▶ PROBLEM STATEMENT: Print every line of the following material verbatim, with no alterations.

━━━ GIVEN DATA ━━━

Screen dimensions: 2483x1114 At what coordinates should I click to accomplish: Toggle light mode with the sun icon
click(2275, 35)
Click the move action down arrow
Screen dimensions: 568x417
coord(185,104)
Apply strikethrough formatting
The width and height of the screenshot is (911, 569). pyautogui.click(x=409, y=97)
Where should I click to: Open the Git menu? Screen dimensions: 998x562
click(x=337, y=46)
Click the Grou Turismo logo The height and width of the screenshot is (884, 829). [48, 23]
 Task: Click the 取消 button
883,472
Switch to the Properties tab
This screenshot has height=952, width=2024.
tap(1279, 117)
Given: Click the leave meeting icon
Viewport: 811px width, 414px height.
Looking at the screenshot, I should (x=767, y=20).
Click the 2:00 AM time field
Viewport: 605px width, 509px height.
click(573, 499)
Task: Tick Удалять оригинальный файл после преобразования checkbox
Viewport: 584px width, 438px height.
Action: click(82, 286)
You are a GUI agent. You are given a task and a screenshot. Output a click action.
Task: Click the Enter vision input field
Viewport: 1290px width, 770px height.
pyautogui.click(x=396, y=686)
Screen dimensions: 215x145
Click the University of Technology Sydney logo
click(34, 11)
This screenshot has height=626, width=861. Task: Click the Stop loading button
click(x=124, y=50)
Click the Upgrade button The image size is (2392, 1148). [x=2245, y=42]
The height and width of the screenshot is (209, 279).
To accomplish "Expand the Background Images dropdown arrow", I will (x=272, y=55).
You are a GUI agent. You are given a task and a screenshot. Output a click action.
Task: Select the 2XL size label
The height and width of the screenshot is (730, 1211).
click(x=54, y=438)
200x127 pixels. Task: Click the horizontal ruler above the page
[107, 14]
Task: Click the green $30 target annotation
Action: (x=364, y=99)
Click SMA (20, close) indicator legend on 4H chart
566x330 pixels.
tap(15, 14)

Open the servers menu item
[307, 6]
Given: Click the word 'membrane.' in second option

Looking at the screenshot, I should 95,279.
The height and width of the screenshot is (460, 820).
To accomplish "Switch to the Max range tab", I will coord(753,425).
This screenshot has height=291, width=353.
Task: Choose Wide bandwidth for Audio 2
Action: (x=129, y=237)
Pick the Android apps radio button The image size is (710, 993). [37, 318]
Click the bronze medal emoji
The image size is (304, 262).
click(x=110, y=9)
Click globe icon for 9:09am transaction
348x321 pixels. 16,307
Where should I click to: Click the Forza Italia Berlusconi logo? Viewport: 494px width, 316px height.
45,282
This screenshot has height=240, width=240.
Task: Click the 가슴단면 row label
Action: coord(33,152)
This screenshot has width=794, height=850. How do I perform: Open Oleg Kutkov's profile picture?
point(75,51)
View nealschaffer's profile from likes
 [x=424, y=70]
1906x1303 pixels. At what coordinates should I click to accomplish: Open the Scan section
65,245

━━━

▶ COMPLETE RESPONSE:
Screen dimensions: 2483x1114 At what coordinates should I click to accomplish: Toggle light mode with the sun icon
click(2275, 35)
Click the move action down arrow
Screen dimensions: 568x417
coord(185,104)
Apply strikethrough formatting
The width and height of the screenshot is (911, 569). pyautogui.click(x=409, y=97)
Where should I click to: Open the Git menu? Screen dimensions: 998x562
click(x=337, y=46)
Click the Grou Turismo logo The height and width of the screenshot is (884, 829). [48, 23]
 Task: Click the 取消 button
883,472
Switch to the Properties tab
This screenshot has height=952, width=2024.
tap(1279, 117)
Given: Click the leave meeting icon
Viewport: 811px width, 414px height.
Looking at the screenshot, I should (x=767, y=20).
Click the 2:00 AM time field
Viewport: 605px width, 509px height.
click(573, 499)
Task: Tick Удалять оригинальный файл после преобразования checkbox
Viewport: 584px width, 438px height.
Action: click(82, 286)
You are a GUI agent. You are given a task and a screenshot. Output a click action.
Task: Click the Enter vision input field
Viewport: 1290px width, 770px height.
pyautogui.click(x=396, y=686)
Screen dimensions: 215x145
Click the University of Technology Sydney logo
click(34, 11)
This screenshot has height=626, width=861. Task: Click the Stop loading button
click(x=124, y=50)
Click the Upgrade button The image size is (2392, 1148). [x=2245, y=42]
The height and width of the screenshot is (209, 279).
To accomplish "Expand the Background Images dropdown arrow", I will (x=272, y=55).
You are a GUI agent. You are given a task and a screenshot. Output a click action.
Task: Select the 2XL size label
The height and width of the screenshot is (730, 1211).
click(x=54, y=438)
200x127 pixels. Task: Click the horizontal ruler above the page
[107, 14]
Task: Click the green $30 target annotation
Action: (x=364, y=99)
Click SMA (20, close) indicator legend on 4H chart
566x330 pixels.
tap(15, 14)

Open the servers menu item
[307, 6]
Given: Click the word 'membrane.' in second option

Looking at the screenshot, I should 95,279.
The height and width of the screenshot is (460, 820).
To accomplish "Switch to the Max range tab", I will coord(753,425).
This screenshot has height=291, width=353.
Task: Choose Wide bandwidth for Audio 2
Action: (x=129, y=237)
Pick the Android apps radio button The image size is (710, 993). [37, 318]
Click the bronze medal emoji
The image size is (304, 262).
click(x=110, y=9)
Click globe icon for 9:09am transaction
348x321 pixels. 16,307
Where should I click to: Click the Forza Italia Berlusconi logo? Viewport: 494px width, 316px height.
45,282
This screenshot has height=240, width=240.
Task: Click the 가슴단면 row label
Action: coord(33,152)
This screenshot has width=794, height=850. How do I perform: Open Oleg Kutkov's profile picture?
point(75,51)
View nealschaffer's profile from likes
 [x=424, y=70]
1906x1303 pixels. At what coordinates should I click to accomplish: Open the Scan section
65,245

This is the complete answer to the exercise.